Robin had probably been one of those people, avoiding Lucas as he had after Lucas’ attempt at teasing, even if Robin hadn’t done it for long.
“It’s nice to hear someone else get excited about it,” Robin tried to tell him, clumsily, but he was tired.
Lucas didn’t seem to hear it. He looked at Robin and smiled again. “Would you like to try to keep down some food?”
The way he said it suggested Robin had tried some food at some point and had not kept it down.
Robin knew he was making a face but couldn’t stop it. “How long was I asleep?” He didn’t want to know if he’d thrown up on any Greysmiths.
“You were out the night we arrived, then sick the next day and part of the night.” Lucas was not smiling anymore. “Your fever broke sometime late last night, and you’ve been sleeping through the morning, although Persephone said you had some tea.”

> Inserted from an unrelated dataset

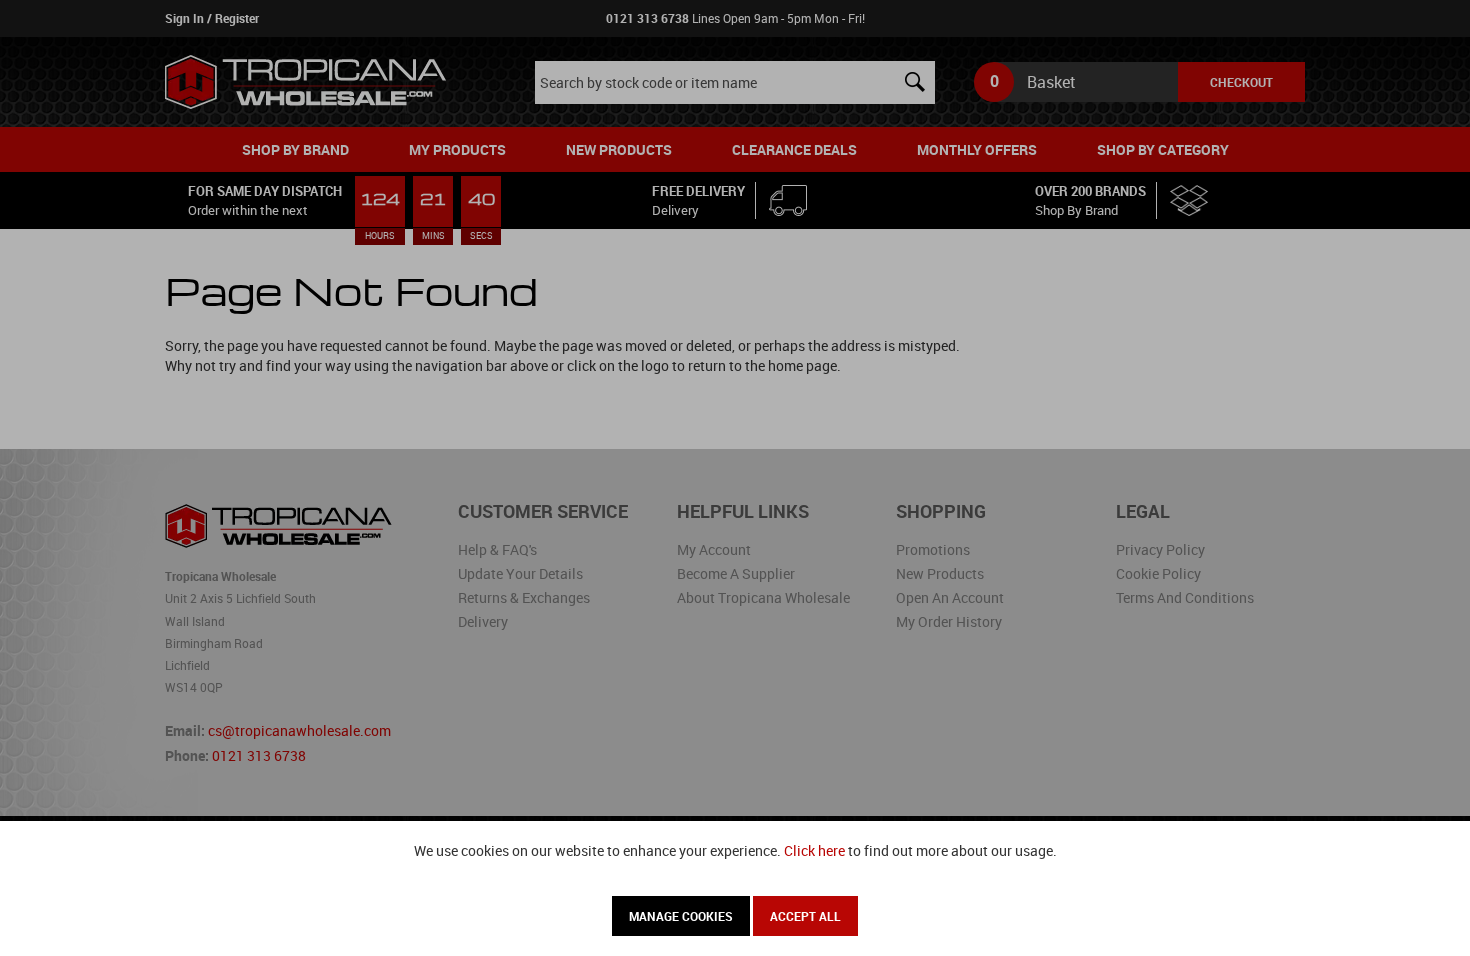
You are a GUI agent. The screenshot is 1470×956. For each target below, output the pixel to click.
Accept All (805, 916)
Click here (814, 850)
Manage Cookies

“Oh no.” Robin didn’t know what to be more horrified by: being that sick and not recalling much of what Lucas was talking about, or all the unfinished tasks waiting for him in the workroom.
“This morning it seemed a restful sleep,” Lucas continued, a sternness entering his voice. “You’ll need more of that to recover, and food as well.” The hint of anger made Robin meet his eye, startled. Lucas was almost glaring and it was as intimidating as any coven member might have told him it would be. “There was no food in your kitchen, Blessing.”
Robin found himself picking at the blankets before he remembered himself and looked back up. “I have been busy.” The defense was feeble. He tried to rally. “I have been. And I’ll be behind now.”
A fraction of Lucas’ sternness left him. “You have orders for Christmas?”
“No.” Robin sighed in relief at that. “I didn’t take any this year, not for the business. A few small things for certain pushy folk.” He stopped there, out of habit, but Lucas was hardly going to care if Robin shit-talked some in the coven. “Theyknowhow long it takes to make—oh. Persephone asked for something,” Robin abruptly remembered. “It’s done. Did she take it with her?”